Concurrencée par sa fille Claude, conseillère en communication de son père entre 1995 et 2007, Bernadette Chirac n'hésite pas à afficher ses désaccords avec son mari. En 1997, elle lui déconseille l'hypothèse de la dissolution de l'Assemblée, un échec pour la droite qui se solde par une cohabitation de cinq ans avec la gauche. En 2002, Bernadette est aussi l'une des premières à mettre son mari en garde contre la poussée du Front national, et la possibilité de voir Jean-Marie Le Pen accéder au second tour de l'élection présidentielle.
Durant ces années, Bernadette Chirac occupe également un rôle diplomatique, accompagnant Jacques Chirac dans ses déplacements à l'étranger où recevant diplomates et chefs d'État au palais présidentiel.

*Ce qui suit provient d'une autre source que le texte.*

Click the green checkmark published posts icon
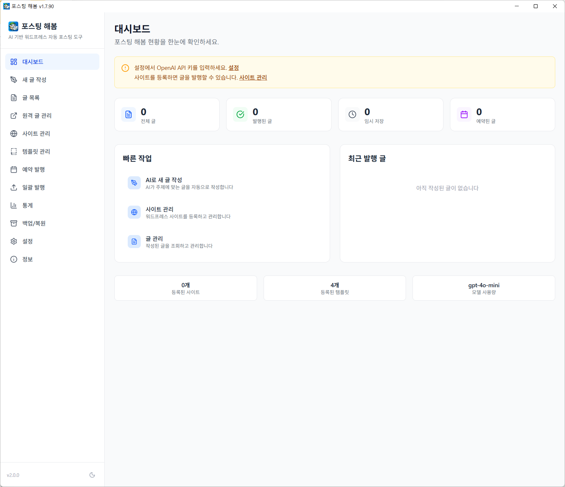 click(240, 115)
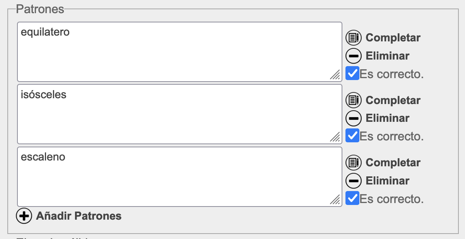The height and width of the screenshot is (239, 465).
Task: Click into the escaleno text area
Action: coord(180,177)
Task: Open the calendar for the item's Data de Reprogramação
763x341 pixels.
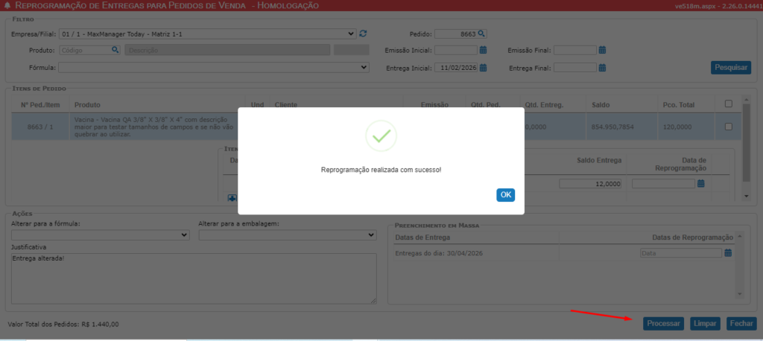Action: pos(700,183)
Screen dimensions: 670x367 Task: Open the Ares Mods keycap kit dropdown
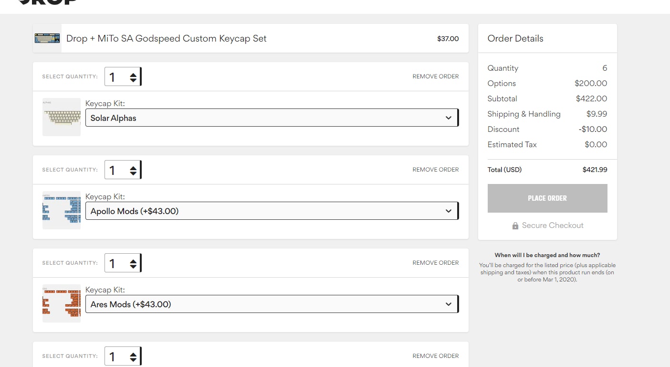(x=272, y=304)
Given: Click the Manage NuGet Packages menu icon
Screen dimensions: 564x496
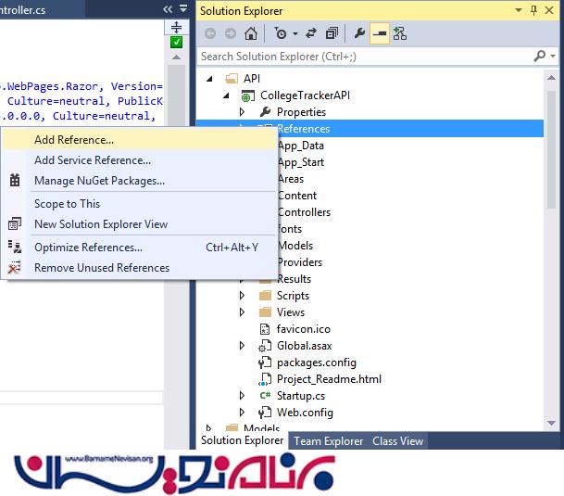Looking at the screenshot, I should click(15, 181).
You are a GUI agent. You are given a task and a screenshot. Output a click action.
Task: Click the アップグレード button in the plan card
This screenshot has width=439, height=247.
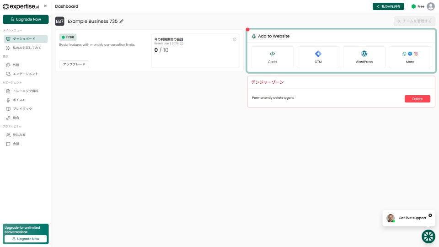point(74,64)
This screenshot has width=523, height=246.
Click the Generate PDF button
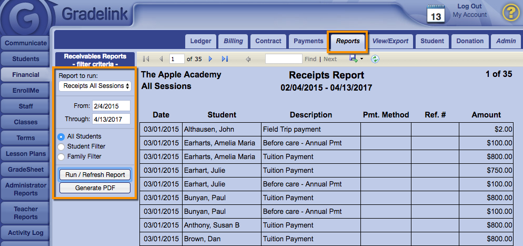(x=95, y=188)
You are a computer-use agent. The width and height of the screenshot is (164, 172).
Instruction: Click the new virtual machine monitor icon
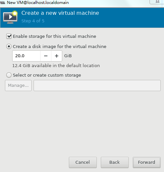tap(10, 17)
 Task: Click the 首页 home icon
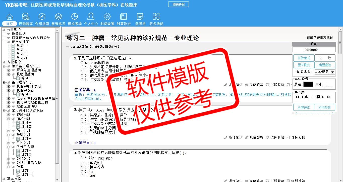(x=10, y=17)
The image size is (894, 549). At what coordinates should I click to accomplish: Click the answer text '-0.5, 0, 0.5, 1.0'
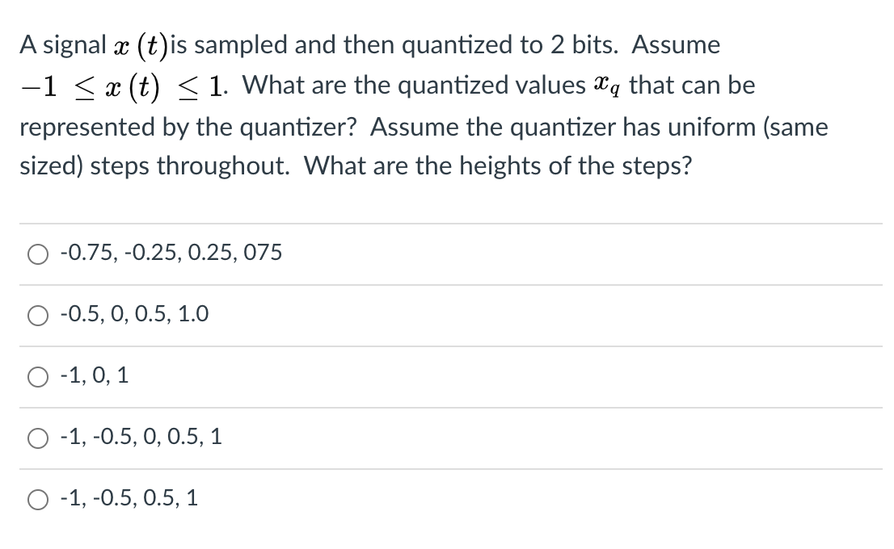point(134,315)
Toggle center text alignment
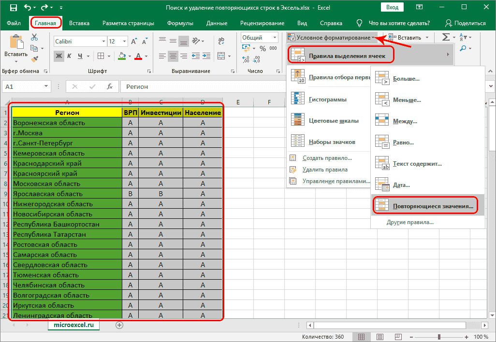This screenshot has height=342, width=496. pyautogui.click(x=173, y=56)
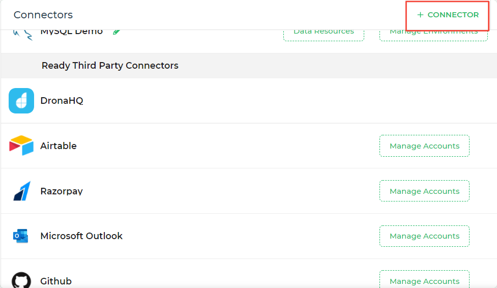Select the Github connector label
497x288 pixels.
point(56,281)
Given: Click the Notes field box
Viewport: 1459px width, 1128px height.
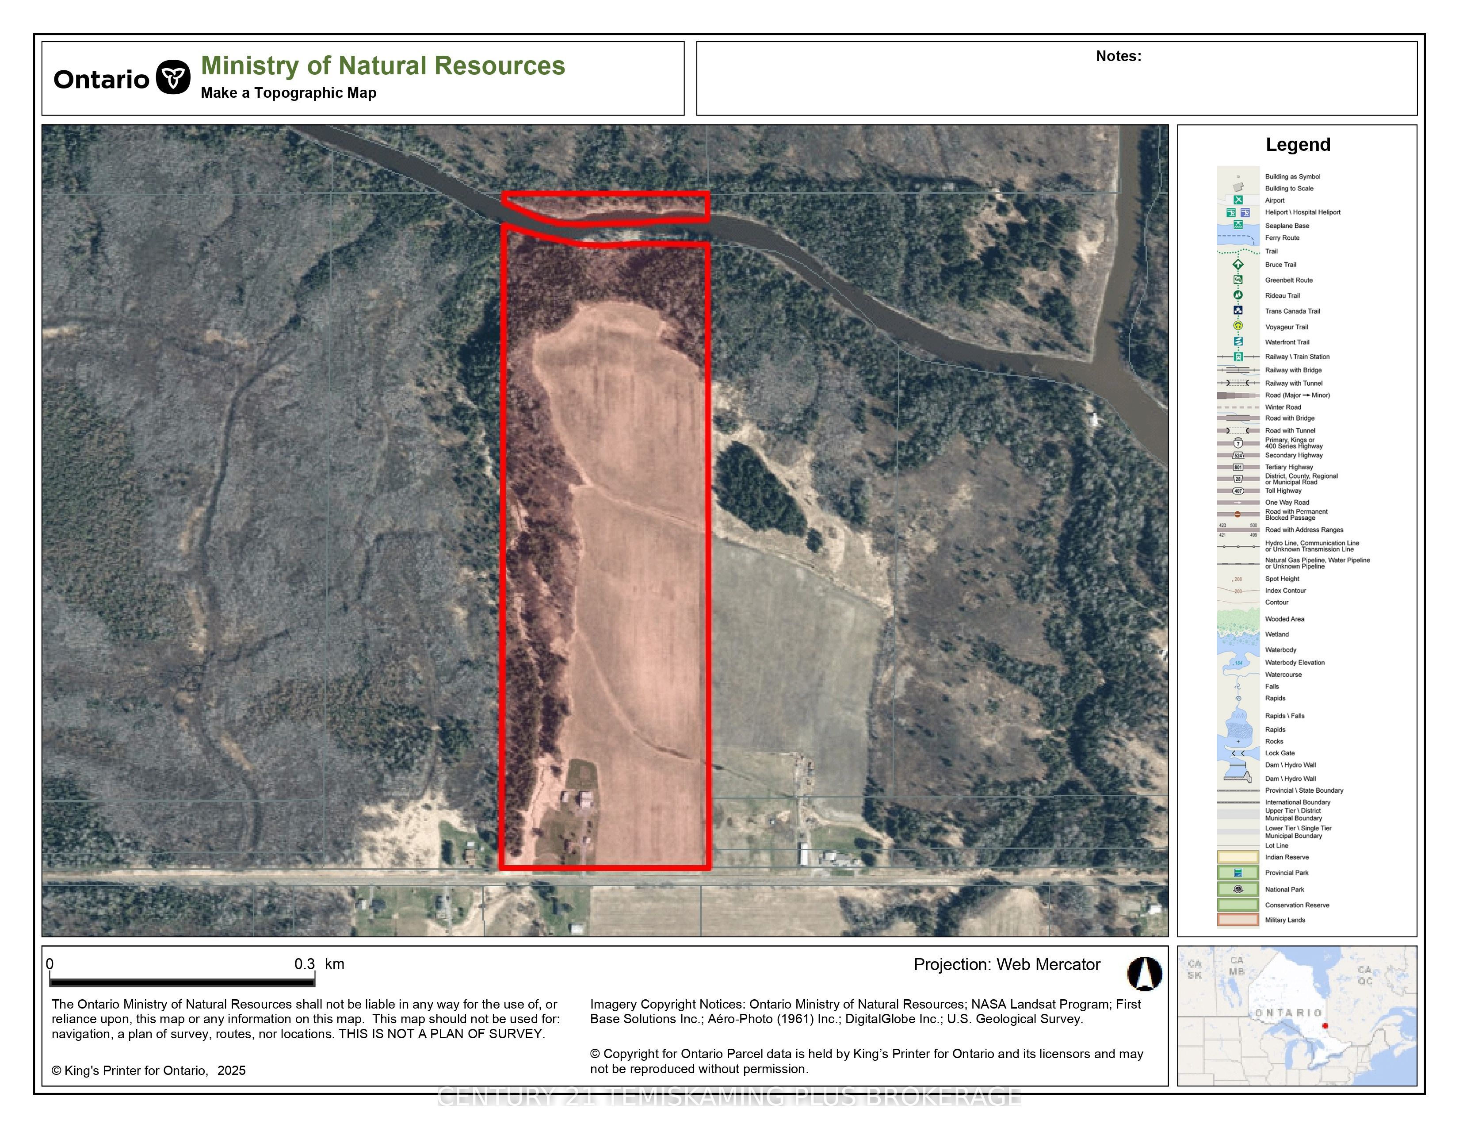Looking at the screenshot, I should click(1056, 78).
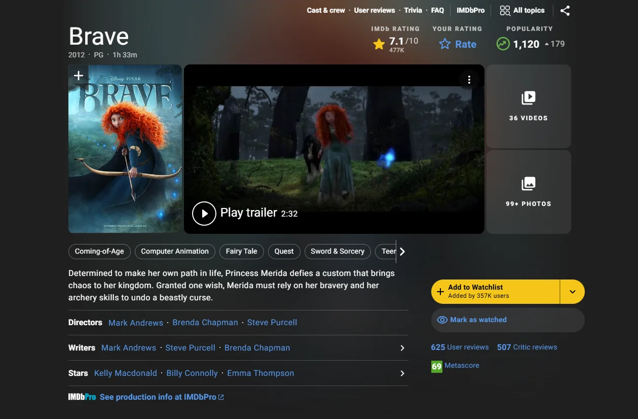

En mai 1998, elle invite même Hillary, épouse du président américain Bill Clinton, à venir visiter ses terres électorales "pour voir la démocratie locale en action". Un spectacle inédit offert aux Corréziens venus saluer la First Lady.
Puis, lors du second mandat de Jacques Chirac, Bernadette a su passer la main, préparer la relève au sein de sa famille politique. Alors que Nicolas Sarkozy utilise son poste de ministre de l'Intérieur comme levier à ses ambitions présidentielles, Bernadette Chirac l'assure de son soutien. Elle va même jusqu'à le rencontrer en cachette pour ne pas susciter l'ire de son mari, lui qui n'a jamais pardonné à l'ancien maire de Neuilly sa trahison et son soutien à Édouard Balladur en 1995.
Au fil des années, Bernadette Chirac aura su s'imposer comme l'une des figures majeures de la droite française, avant de doucement s'effacer. Sa vie, elle l'aura d'abord dévouée à mari, et à son ascension au sommet de l'État. Mais, ce faisant, c'est aussi sa propre carrière qu'elle contribuera à forger. Pour la plus grande fierté de ce dernier qui, un jour, lâchera : "ma femme est devenue un homme politique."